次々と倒れる徳川軍。上原城にたどり着く頃には、
大軍も9000程になっていました。
そして現れる、徳川家康隊5800
三河武士の魂、見せつけてくれんとする精鋭たちの登場。
後ろからは、徳川家の家老、酒井忠次が続きます。
しかし、銃眼を要とした上原城の防御は、
屈強な三河武士でさえ、はねのけるのでした。
1587年9月末
とうとう2万の大軍をすべて敗走させた頼忠。
絶対絶命のピンチを乗り越え、頼忠に一つの転機が訪れようとしていました・・・。
モブ家臣
「主家の河尻家が揺らいでおります。
このままでは共倒れする恐れも・・・。
旗揚げも視野に入れるべきかと存じます。」
頼忠は悩みます。
このまま秀隆様に仕えていても、いずれは徳川家の侵攻を抑えきれなくなる・・・。
だが、甲州征伐の後、諏訪領を安堵してもらった礼もある。
そこで、頼忠は諏訪湖畔の居館に諸将を集め、評定を開きました。
議題は勿論、諏訪家が旗揚げをすべきか否か。
家臣達はどよめきを隠せません。怒りを露わにする者もありました。
2時間もの評定の末、ついに老臣、保科正俊が重い口を開きます。
「ここは、旗揚げし独立すべきじゃ。秀隆様が主のままでは、国が滅びるのみじゃ。

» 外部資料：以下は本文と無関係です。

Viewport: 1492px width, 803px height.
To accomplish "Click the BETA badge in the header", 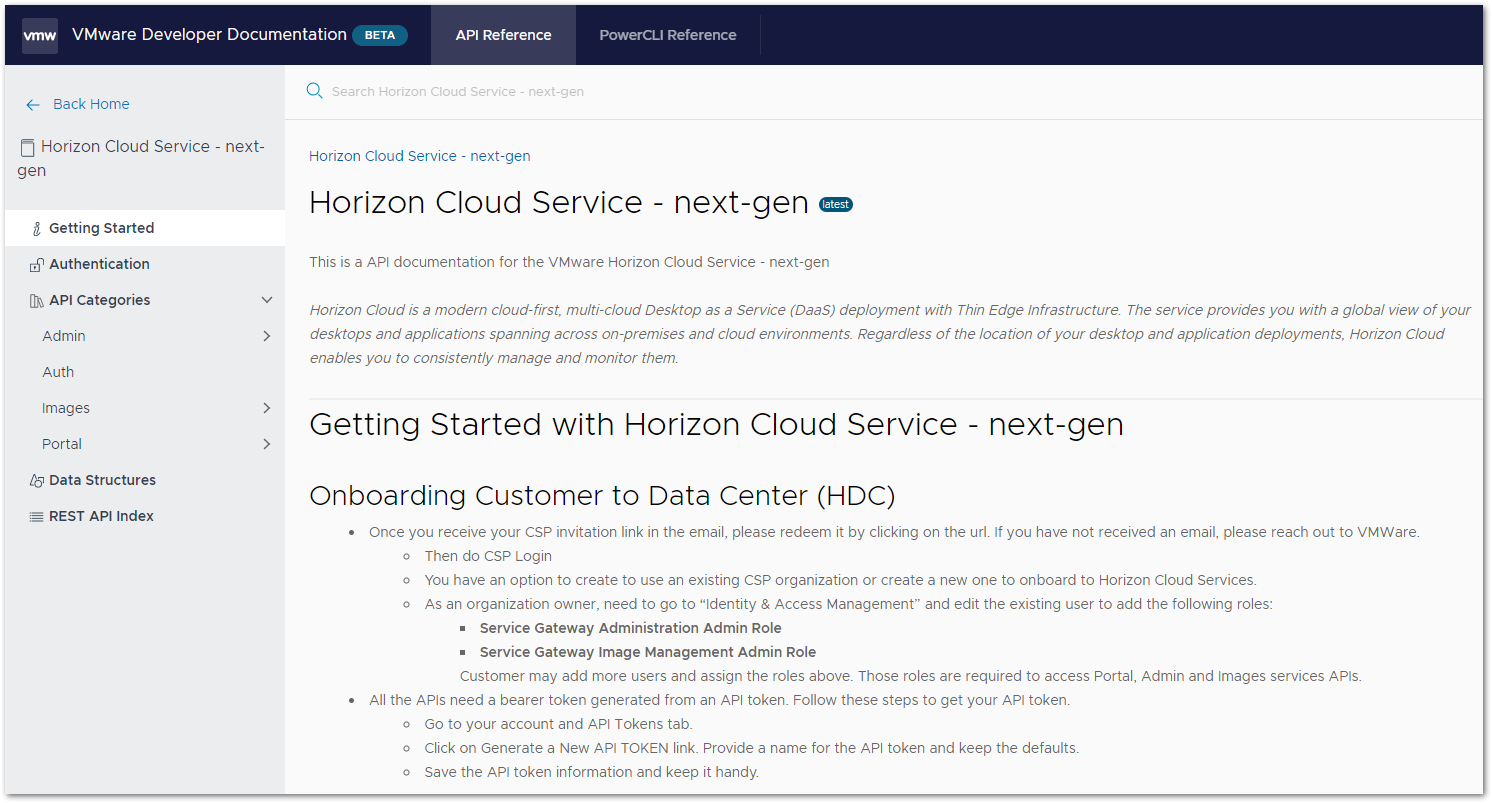I will [380, 34].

」
その一言で家中は一つにまとまります。
保科正俊の河尻家中での発言力は強く、武将達の信頼は高かったが、
河尻秀隆が戦闘の一切を正俊に任せきりだった為、不信感を抱いていたのである。
諏訪家独立。
大名としての独立。
耐えがたきを耐え、忍び難きを忍んだ、諏訪頼忠の悲願はついに達成されました。
こうして、諏訪頼重の代に武田信玄に滅ぼされて以来、
40年以上の時を経て再び諏訪家の家紋―梶の葉の家紋が信濃の国に掲げられたのでした。